In serious cases, an oncologist may recommend either whole body radiation or half body radiation. This is commonly used in conjunction with chemotherapy and can extend disease-free intervals. An oncologist will also create a radiation protocol similar to chemotherapy protocol. This includes how many treatments are recommended, how far they are spaced out, what sedation/anesthetic protocol would be used for treatment, and a list of facilities where chemotherapy is being administered (if unavailable).

Radiation therapy requires referral to a specialty institution with specialized equipment and training. It may be recommended if an animal has lymphosarcoma localized to a single site. It is essential, in this situation, to conduct a thorough search for other areas of involvement. Chemotherapy should be used in conjunction with radiation therapy if other areas of involvement are suspected.

Adverse effects vary depending upon the region of the body treated and the number of treatments given. Animals must be anesthetized for each treatment to prevent movement during radiation exposure. Treatment of one-half of the body has been used in dogs that have come out of remission. If a good response is obtained, the other half of the body is treated 3 to 4 weeks later. Adverse effects from this type of radiation therapy are similar to those observed after chemotherapy and include gastrointestinal symptoms and low white blood cell counts.
Radiation can also be used if lymphosarcoma is present in a specific location of the body that shows signs of discomfort or other clinical signs. This type of treatment is called palliative radiation therapy, and involves use of a few large doses of radiation to the affected area. Adverse effects are minimal with this type of radiation therapy.


It often is possible to treat pets successfully a second time using different drugs or radiation therapy when relapse occurs. Different treatment approaches are necessary because the malignant lymphocytes have become resistant to the previous drug regimen. It is more difficult to treat animals experiencing a second or third relapse, and remission times generally are shorter.

Palliative Care

Lymphoma can also be managed without chemotherapy and/or radiation through at-home corticosteroid treatment. This can be successful for short-term treatment when further advanced treatments are declined or failing. Treatment success rates are much lower with this treatment, but they can be far more expensive. Long-term prognosis is usually <3 months with just corticosteroid treatment.
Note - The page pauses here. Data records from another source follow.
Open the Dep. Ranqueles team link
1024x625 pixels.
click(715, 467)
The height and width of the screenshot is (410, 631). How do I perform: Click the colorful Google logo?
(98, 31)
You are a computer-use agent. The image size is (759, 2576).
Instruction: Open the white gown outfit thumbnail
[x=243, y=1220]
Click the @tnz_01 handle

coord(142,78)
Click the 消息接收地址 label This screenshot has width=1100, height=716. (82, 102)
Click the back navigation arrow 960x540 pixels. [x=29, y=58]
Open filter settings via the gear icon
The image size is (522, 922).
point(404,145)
Follow-Up Care for Dogs with Lymphoma

Promptly seek veterinary care if your dog develops vague signs of illness (loss of appetite, lethargy, unexplained weight loss) or abnormal swellings under the skin of the neck, shoulders, armpits, or thighs.

Dogs that are under the care of an oncologist for treatment of lymphoma may have transient gastrointestinal upset or decreased appetite. Working with your veterinarian to create the best medication plan to manage these clinical signs is essential. This often involves managing their nausea and using appetite stimulants to counteract reduced appetite.

White blood cell count may decrease after chemotherapy and increase the risk of secondary bacterial infection. Signs to watch for include lethargy and loss of appetite. A rectal thermometer can be used to monitor temperature at home. A temperature of greater than 102.5°F in an animal that is lethargic is cause for concern. Seek veterinary care promptly if you think your pet has an infection. Hospitalization to provide fluid therapy and intravenous administration of antibiotics may be necessary. Your veterinarian will monitor your dog’s white blood cell count during chemotherapy and may adjust drug dosage or schedule.